= D Underbelly =

D Underbelly performing Koool-Aid Luv Odyssey at the Transmodern Festival in Baltimore on March 31, 2007

D Underbelly (styled D UNDERBELLY) is an underground network of independent performance artists and dancers of color based in Brooklyn, New York, founded in 1997 by Artistic Director Baraka de Soleil. D Underbelly is invested in interdisciplinary exploration through the excavation of new work and communal exchange and reflects the traditions of the African diaspora immersed in a contemporary reality.

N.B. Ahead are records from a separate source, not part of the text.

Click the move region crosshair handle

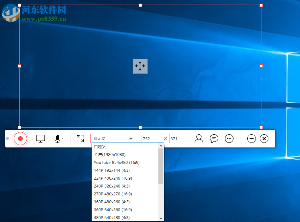[140, 66]
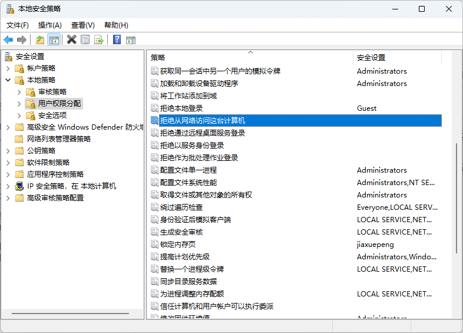Image resolution: width=463 pixels, height=333 pixels.
Task: Select 安全选项 in the tree
Action: tap(52, 116)
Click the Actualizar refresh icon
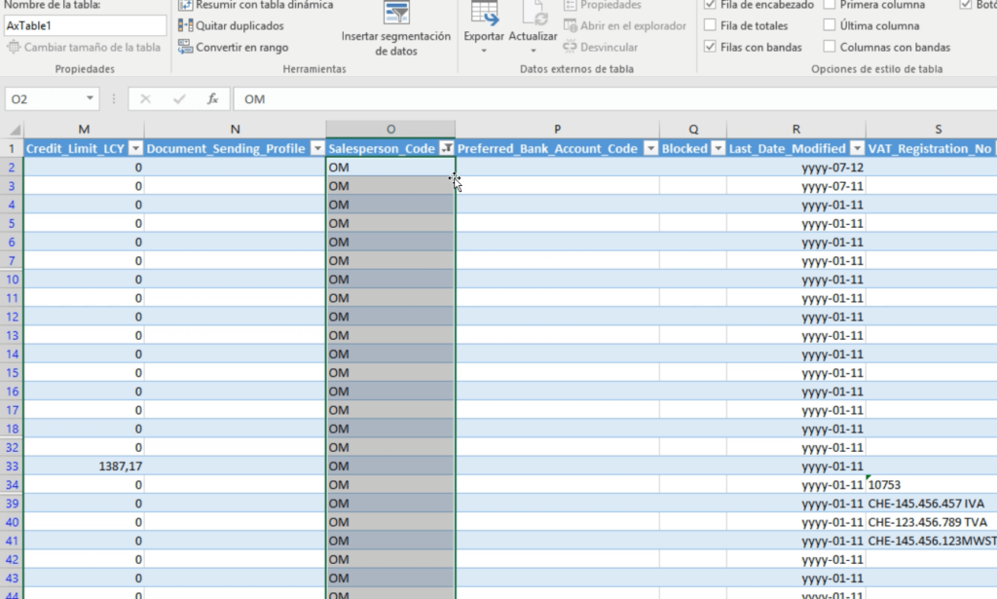 coord(534,13)
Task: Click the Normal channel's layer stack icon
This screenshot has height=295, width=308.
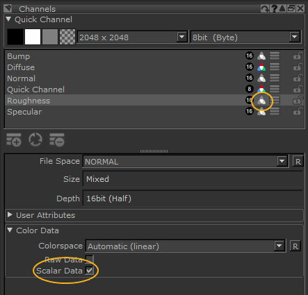Action: [275, 78]
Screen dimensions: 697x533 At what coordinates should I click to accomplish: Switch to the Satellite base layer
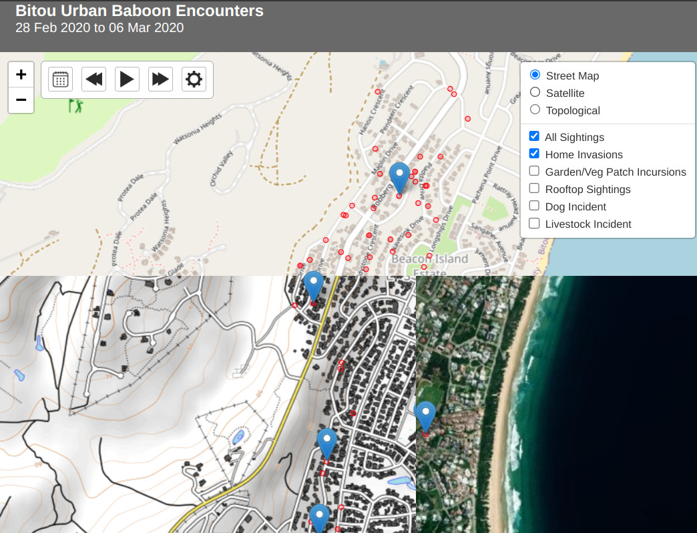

The company’s work is diverse, difficult to characterise, and has included plays, elements of modern dance and African dance, new media, performance art and installation art. D Underbelly has toured the United States and internationally.

Works include:
- N This Hous [sic], developed at the Tribeca Performing Arts Center Residency Program
- Water Moves the Soul, a project based on the physical, spiritual and emotional memories of ancestors who went through the Atlantic slave trade
- Koool-Aid Luv Odyssey, a hip trip psychedelic journey through the fixating liquid legacies of our society, premiering at BAX / Brooklyn Arts Exchange in February 2007

== Plays written ==
- First Dark Drama, written by Baraka de Soleil and Daniel Givens, which premiered at the Richard Foreman Ontological-Hysteric Theater in the East Village, Manhattan of New York City.

== Awards ==
- 2006 AUDELCO Viv Award-winner
- 2006 Jerome Hill Travel and Study grant to Ghana, West Africa, in order to study the experiences of slaves in the African slave trade and Atlantic slave trade routes. Two works will be created: The first is the kinesthetic based EGRESS, an abstraction of the Jean-Paul Sartre play No Exit, which explores the subconscious of contemporary culture and relationships, refracting an expansive notion of “blackness”. The second work, Childr’n of O, examines the voice and image of an iconic Black woman figure. The project uses seven characters, utilizing poetic text, the deconstruction of television and Internet cultural symbolism, and the use of gesture language and multimedia projections.